Briton Rites
#2
Briton Rites - Occulte Fantastique (2020)

[Obrazek: a1717503977_16.jpg]

Tracklista:
1. The Masque of Satan 04:45
2. My Will Be Thine 06:56
3. In Hell I Will Rule 05:58
4. The Demon Lover 07:08
5. Strange but Beautiful 07:48
6. The Wizard's Pipe 08:19
7. The Witness 06:28
8. Occulte Fantastique 07:39

Rok wydania: 2020
Gatunek: Doom Metal
Kraj: USA

Skład zespołu:
Phil Swanson - śpiew
Howie Bentley - gitara
John Leeson - gitara basowa
Corbin King - perkusja

Po okresie uśpienia w latach 2014-2020 wraca do gry BRITON RITES, obecnie z siedzibą w Kentucky. W połowie grudnia grupa przedstawiła drugi album "Occulte Fantastique" wydany nakładem stworzonej przez Bentley'a wytwórni Echoes of Crom Records. Na basie zagrał tym razem muzyczny wychowanek Bentley'a, John Lesson.

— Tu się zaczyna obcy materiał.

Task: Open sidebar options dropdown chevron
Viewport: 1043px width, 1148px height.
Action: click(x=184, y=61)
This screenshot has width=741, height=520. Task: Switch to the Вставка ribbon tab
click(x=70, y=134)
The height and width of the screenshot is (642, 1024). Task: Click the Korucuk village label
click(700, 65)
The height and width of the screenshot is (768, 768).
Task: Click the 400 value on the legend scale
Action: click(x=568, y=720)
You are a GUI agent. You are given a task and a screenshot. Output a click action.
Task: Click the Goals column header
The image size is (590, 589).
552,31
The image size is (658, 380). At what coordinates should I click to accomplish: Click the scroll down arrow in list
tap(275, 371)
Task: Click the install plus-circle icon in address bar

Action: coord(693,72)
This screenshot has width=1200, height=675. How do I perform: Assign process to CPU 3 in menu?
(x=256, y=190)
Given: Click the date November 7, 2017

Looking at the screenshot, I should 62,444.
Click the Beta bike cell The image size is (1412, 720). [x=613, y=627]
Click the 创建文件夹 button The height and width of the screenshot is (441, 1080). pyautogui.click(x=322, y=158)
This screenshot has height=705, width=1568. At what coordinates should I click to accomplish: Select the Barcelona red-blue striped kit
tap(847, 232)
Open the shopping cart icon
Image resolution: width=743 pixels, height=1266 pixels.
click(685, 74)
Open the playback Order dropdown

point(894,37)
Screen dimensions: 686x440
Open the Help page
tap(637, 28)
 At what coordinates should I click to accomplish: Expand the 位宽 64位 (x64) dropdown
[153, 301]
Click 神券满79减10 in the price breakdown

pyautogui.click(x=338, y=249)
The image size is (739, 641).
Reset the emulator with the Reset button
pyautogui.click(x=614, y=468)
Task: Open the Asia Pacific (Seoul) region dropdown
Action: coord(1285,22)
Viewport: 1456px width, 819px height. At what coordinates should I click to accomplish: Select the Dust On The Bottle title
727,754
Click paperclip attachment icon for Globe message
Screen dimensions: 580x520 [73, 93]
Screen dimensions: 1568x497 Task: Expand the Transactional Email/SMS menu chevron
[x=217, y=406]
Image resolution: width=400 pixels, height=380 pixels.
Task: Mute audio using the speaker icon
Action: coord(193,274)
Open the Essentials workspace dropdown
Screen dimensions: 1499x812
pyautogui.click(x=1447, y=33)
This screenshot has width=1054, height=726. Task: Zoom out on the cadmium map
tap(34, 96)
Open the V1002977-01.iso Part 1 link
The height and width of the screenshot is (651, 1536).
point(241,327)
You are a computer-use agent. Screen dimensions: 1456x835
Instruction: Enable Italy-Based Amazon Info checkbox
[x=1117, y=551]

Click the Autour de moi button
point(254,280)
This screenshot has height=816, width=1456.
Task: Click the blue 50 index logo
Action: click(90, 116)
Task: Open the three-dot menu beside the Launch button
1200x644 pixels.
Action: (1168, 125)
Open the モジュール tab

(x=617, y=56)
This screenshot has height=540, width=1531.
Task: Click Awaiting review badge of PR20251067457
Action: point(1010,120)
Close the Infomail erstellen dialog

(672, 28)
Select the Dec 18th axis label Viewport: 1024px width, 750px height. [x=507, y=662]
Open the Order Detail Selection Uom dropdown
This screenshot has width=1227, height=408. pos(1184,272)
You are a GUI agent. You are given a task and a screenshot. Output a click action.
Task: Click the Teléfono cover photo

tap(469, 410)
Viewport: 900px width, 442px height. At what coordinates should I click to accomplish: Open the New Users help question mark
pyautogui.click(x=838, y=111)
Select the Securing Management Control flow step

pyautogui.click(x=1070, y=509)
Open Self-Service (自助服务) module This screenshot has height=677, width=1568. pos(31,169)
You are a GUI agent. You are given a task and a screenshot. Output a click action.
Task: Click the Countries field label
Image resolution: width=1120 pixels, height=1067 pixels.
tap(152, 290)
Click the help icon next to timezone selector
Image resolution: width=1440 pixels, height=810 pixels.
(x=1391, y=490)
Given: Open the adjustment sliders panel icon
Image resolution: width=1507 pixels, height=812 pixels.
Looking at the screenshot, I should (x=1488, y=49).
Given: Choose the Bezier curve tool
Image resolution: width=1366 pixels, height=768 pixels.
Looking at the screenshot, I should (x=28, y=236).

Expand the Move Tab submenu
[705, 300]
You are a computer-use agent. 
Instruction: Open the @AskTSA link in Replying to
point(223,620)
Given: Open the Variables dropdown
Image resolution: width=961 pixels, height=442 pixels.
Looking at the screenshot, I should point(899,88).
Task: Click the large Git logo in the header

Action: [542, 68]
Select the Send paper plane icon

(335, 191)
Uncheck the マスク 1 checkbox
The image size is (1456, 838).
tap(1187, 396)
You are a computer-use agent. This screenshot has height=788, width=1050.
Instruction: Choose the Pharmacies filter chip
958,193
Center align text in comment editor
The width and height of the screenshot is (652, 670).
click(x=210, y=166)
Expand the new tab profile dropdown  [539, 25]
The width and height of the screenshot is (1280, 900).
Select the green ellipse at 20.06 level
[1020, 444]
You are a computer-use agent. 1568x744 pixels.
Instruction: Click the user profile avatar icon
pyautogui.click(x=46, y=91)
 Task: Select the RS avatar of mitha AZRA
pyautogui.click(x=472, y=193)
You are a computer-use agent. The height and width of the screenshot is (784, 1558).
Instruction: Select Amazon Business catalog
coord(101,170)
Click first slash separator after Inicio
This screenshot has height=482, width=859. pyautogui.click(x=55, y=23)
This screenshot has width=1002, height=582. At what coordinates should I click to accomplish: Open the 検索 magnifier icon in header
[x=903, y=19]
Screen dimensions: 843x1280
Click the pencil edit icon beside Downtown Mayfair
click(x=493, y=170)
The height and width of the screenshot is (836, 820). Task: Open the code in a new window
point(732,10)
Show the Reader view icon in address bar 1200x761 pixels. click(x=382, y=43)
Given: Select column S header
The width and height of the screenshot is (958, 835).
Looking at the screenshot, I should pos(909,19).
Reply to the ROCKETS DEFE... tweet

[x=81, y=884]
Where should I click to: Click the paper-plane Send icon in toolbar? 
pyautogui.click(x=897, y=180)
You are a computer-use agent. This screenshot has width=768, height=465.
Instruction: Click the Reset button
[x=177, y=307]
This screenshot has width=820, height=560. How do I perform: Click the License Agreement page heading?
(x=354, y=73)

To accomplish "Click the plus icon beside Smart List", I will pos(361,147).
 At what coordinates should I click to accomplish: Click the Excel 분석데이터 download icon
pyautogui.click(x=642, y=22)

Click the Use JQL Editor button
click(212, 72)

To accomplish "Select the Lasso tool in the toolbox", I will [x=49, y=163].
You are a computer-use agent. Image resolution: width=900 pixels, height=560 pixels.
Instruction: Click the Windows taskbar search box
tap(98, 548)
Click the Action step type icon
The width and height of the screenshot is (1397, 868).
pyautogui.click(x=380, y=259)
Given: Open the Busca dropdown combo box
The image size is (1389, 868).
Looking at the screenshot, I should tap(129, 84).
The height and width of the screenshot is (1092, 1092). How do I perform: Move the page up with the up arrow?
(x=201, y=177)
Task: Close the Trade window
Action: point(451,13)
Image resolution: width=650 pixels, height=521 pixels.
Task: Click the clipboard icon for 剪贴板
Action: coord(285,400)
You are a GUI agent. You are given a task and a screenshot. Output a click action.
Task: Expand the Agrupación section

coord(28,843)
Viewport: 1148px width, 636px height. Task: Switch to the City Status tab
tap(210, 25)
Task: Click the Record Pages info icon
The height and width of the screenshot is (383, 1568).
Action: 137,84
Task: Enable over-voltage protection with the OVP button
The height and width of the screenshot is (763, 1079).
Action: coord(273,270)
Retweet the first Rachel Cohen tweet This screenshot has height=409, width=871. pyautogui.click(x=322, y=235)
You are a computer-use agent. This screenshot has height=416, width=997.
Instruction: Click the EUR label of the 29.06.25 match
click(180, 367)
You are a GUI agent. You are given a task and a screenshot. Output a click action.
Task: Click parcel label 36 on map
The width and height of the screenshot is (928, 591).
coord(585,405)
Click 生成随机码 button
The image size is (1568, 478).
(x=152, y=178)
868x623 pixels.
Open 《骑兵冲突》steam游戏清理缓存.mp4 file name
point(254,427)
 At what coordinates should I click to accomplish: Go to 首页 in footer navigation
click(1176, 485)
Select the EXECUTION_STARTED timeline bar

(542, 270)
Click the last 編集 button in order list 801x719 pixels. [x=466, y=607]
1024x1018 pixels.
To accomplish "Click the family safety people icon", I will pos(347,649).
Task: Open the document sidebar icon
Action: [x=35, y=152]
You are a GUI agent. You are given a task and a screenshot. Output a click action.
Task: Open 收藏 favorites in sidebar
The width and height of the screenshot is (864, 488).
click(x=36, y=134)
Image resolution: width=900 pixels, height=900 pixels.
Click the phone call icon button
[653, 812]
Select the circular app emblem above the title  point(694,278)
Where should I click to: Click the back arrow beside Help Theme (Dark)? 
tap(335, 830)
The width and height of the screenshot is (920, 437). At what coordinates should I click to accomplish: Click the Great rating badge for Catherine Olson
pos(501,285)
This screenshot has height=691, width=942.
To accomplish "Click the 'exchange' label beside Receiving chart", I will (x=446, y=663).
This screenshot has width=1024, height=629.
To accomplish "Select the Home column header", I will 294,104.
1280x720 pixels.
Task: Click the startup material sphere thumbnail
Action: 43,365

Start jest umiarkowanie udany. Gdyby cała płyta była złożona z takich utworów, można by uznać, że ten powrót jest mało kreatywny. Potem jednak się rozkręcają i powraca wiara w talent tych ludzi do grania doom metalu. Dwa kolejne numery są nie tylko oparte na doskonałych melodiach, ale i pokazują jaką niewyczerpaną skarbnicą riffów jest twórczość BLACK SABBATH dla gatunku. Średnie tempa wskazują niekiedy także na inspiracje power/doom, no a ozdobniki i przejścia są po prostu fenomenalne, tak w My Will Be Thine, jak i w In Hell I Will Rule. Tak, In Hell I Will Rule jest pod tym względem miażdżący i dewastujący.
Tym razem kompozycje są krótsze, co zupełnie w niczym nie przeszkadza, wręcz przeciwnie, doom bywa przeładowany dłużyznami, a gdy jest ich zbyt dużo, to staje się nudny. Tu nudny nie jest, ta muzyka jest pełna życia, czasem w lekko stonerowym stylu, ale i nadal gdzieś powiązana z brytyjską okultystyczną szkołą NWOBHM z kręgu WITCHFINDER GENERAL i po części PAGAN ALTAR. To słychać w The Demon Lover, choć akurat ta kompozycja należy do mniej udanych, oraz na pewno mocno także w Strange but Beautiful. Tu już jednak jest mroczna potęga ponurych riffów, wolne tempo i twórcze mistrzostwo z roku 2010. Co za klimat tu doskonały stworzyli, używając tylko wolnych, zwalistych riffów. Gdzieś zbliżają miejscami do klasycznego FORSAKEN, a to świadczy o tym, jak blisko są ideału średniowiecznego klimatu epic/doom.
I wyborne solo gitarowe i bas przepotężny. Moc! I gdy się wydaje, że już takiej Mocy tu nie będzie, to natychmiast atakują The Wizard's Pipe. Och, jakie to klasyczne, jakie teoretycznie już ograne, ale jak fantastycznie zrobione. Wystarczyła odrobina power/doomowej estetyki i jest coś zupełnie świeżego. Moc po raz kolejny! Może bardziej standardowy heavy/doom w The Witness nie robi aż takiego piorunującego wrażenia, ale ile jest zespołów, które tak grają standardowy heavy/doom? No i wreszcie potężny finał w walcującym posępnym Occulte Fantastique, rozgrywanym momentami niemal w tempach funeral doom i z wykorzystaniem, bardzo dyskretnym zresztą, pewnych mało wykorzystanych przez sam BLACK SABBATH ornamentacji. No klasa po prostu!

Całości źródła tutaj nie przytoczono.